But for the English, it was a summer heated up by Brexit fever, so many walked their scot terriers in sleeveless Ts and cut-off shorts. On 12 June, the Queen celebrated one of her birthdays with a huge picnic party for the members of her numerous charities under the benevolent stare of the erstwhile Queen Victoria seated on her high throne in front of the Palace. Needless to mention all roads leading to the area including Hyde park was off-limits on that day for the more-commoner red-blooded tourists who were providing a great deal of revenue for the HM’s government.

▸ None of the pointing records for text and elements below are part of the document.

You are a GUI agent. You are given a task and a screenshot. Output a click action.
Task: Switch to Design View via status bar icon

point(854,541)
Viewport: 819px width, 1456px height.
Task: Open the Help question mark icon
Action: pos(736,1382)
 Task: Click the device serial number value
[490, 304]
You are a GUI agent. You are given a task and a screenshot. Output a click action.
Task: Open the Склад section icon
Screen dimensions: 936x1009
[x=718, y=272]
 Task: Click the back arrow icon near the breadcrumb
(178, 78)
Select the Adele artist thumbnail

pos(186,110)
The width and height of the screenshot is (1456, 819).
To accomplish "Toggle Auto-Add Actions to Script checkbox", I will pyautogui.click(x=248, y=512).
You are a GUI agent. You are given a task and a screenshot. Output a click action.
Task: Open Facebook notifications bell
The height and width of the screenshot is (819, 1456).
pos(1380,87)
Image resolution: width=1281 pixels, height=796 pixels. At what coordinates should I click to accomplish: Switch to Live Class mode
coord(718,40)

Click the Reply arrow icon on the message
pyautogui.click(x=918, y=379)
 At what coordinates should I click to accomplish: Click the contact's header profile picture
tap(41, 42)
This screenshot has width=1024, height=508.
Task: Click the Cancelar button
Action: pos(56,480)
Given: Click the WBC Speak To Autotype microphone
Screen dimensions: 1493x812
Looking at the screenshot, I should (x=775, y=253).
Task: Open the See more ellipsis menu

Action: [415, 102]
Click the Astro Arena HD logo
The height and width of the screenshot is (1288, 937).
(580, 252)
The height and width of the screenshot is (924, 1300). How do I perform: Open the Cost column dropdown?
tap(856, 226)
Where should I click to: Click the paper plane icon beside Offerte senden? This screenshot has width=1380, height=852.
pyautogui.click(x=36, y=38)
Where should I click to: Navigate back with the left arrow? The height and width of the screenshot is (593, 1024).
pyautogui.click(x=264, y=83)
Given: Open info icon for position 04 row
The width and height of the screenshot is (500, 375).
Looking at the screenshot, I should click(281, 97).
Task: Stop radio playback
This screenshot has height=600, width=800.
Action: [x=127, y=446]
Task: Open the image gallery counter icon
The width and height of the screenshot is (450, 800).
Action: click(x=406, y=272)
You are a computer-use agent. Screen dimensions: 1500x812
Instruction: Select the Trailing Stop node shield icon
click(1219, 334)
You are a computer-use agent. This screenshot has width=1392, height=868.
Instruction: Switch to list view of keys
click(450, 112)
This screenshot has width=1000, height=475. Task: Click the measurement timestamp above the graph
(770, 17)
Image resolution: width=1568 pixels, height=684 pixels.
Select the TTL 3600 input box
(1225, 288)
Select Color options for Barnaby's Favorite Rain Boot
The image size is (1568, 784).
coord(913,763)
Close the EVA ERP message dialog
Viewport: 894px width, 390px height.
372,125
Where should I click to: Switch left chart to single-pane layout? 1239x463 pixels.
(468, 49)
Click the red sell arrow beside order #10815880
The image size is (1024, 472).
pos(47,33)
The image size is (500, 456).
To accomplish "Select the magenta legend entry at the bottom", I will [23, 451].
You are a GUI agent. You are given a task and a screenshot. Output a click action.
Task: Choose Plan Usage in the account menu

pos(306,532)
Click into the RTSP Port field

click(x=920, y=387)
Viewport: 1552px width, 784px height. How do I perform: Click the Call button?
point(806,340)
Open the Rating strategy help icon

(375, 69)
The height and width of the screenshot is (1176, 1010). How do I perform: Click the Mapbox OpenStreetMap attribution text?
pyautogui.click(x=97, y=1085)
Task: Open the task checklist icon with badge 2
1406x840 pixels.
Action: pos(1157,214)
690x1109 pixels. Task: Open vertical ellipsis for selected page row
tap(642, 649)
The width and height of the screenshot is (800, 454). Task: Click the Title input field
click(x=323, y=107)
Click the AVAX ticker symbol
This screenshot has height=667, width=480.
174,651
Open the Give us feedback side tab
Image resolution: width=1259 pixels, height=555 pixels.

The Tower of London, a nightmarish place during most of London’s history, harboring hundreds of wraiths; victims of the ire of English monarchs, on our Sunday visit sported long queues of tourists, despite the rain. Most made a beeline to sight the Crown Jewels, the Indians among them (at least 50% of the mob) curious to see the notorious Kohinoor.
After passing through a rabbit’s warren of dark corridors showcasing an attempt to educate us about the history of the Crown Jewels, the impatient queue finally reached the vault room where a variety of crowns set with glittering jewels were lined up in bullet-proof glass cases. Here the queue moved at snail’s space even though a moving platform forced people to slide past the lit-up cases. A young Indian girl standing beside me, indicated the plaque describing the sparkling white diamond placed in small crown, whispering to her beau, ‘See, that’s our diamond. The plaque says, “…gifted to Queen Victoria…”. Actually, they stole it from us!’
Right at that instance, one of the English guard-cum-guides came forward and started explaining, ‘Ma’am, that is the Kohinoor…’
The girl turned around and looking down her pert nose at him, replied, ‘Yes, we know. We are from India.’ The man suitably snubbed, quietly stepped back. Well, it’s payback time, mate!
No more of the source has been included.